For the last few weeks we've been focusing on the young and athletic--a feast of beautiful toned bodies at the peak of their fitness. But if you think the Olympics is just a young person's game, think again. Great Britain's show jumping team includes a grandfather, a guy with a hip replacement and a combined age of 209.
I remember Nick Skelton, now 58, in his first days of stardom in the 1980s. He was very cute and I accidentally followed him into the gents loo at Stoneleigh Horse Show to get his autograph.

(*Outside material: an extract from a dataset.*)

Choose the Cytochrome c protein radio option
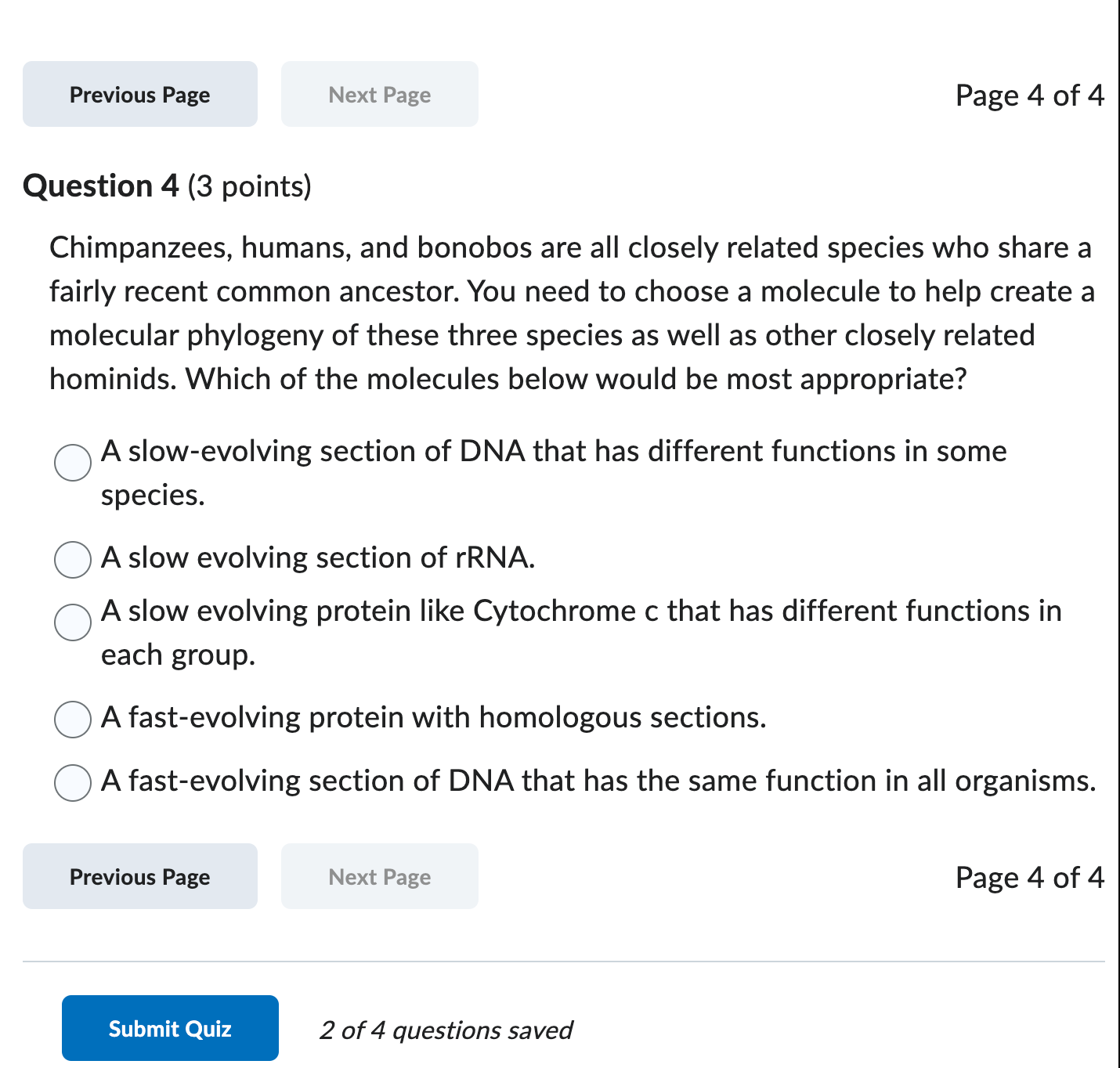Image resolution: width=1120 pixels, height=1068 pixels. tap(73, 622)
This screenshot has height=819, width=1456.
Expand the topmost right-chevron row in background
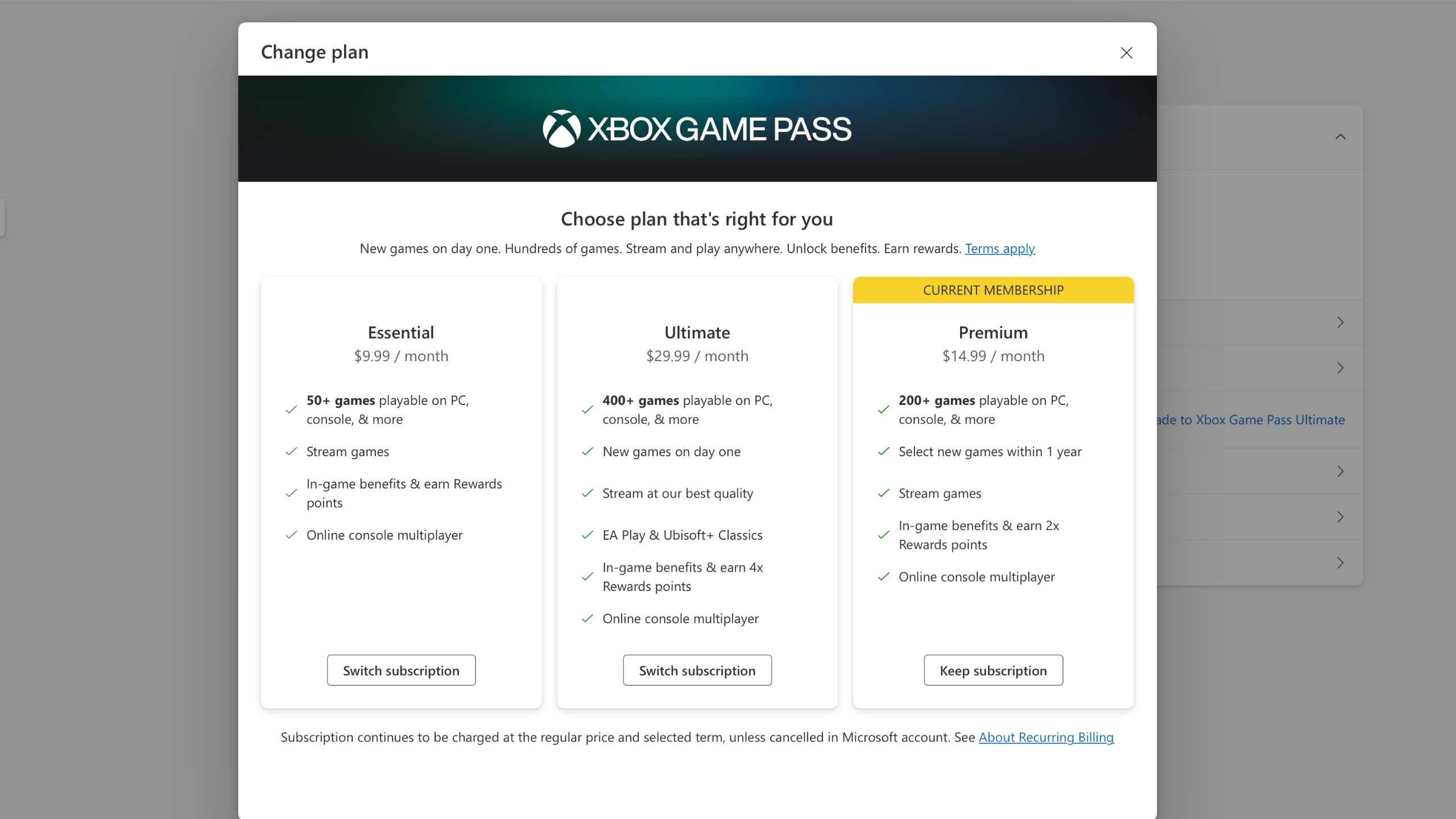(x=1341, y=322)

He's been competing in his seventh Olympic Games this month, with Team GB's oldest Olympian John Whitaker, 61, John's brother Michael Whitaker, 56, and Ben Maher, who's a mere stripling of 33.
So what makes these guys tough enough to compete at the world class level at a time when most people are slowing down? And don't say 'the horse does all the work' -- as a former competitive horse rider myself I can tell you that is a heap of manure. My goodness you have to be fit to ride successfully!
I think it's the sheer pig-headedness of being an Old Fart that's the key. Horsey people are probably the best at becoming magnificent Old Farts; farmers are pretty good and dog-owners come in a close third. Cat-owners are, of course in their own category of mad, bad and dangerous to know but a previously un-acknowledged qualification to be an Old Fart does require you to be able to medicate your animals without losing an arm - and you have to own them. Nobody owns a cat.
I'm proud to say I'm a fairly impressive Old Fart myself, at 60. Are you? Here are my top ten attributes of a Genuinely Magnificent Old Fart.
1. The most sensible conversations you experience are with your dog/horse/llama/chickens even if 90% of the discussions are entirely within your own head and the rest of them are on Facebook where your dog has more friends than you do.
2. You'll exercise said beasts daily because they need it whether or not you are beyond exhaustion, have a leg hanging off or there's three feet of snow. And as you suffer through the hail, the wind and the pain threshold, you'll be comforting yourself with the thought of a nice cup of tea and a ginger nut.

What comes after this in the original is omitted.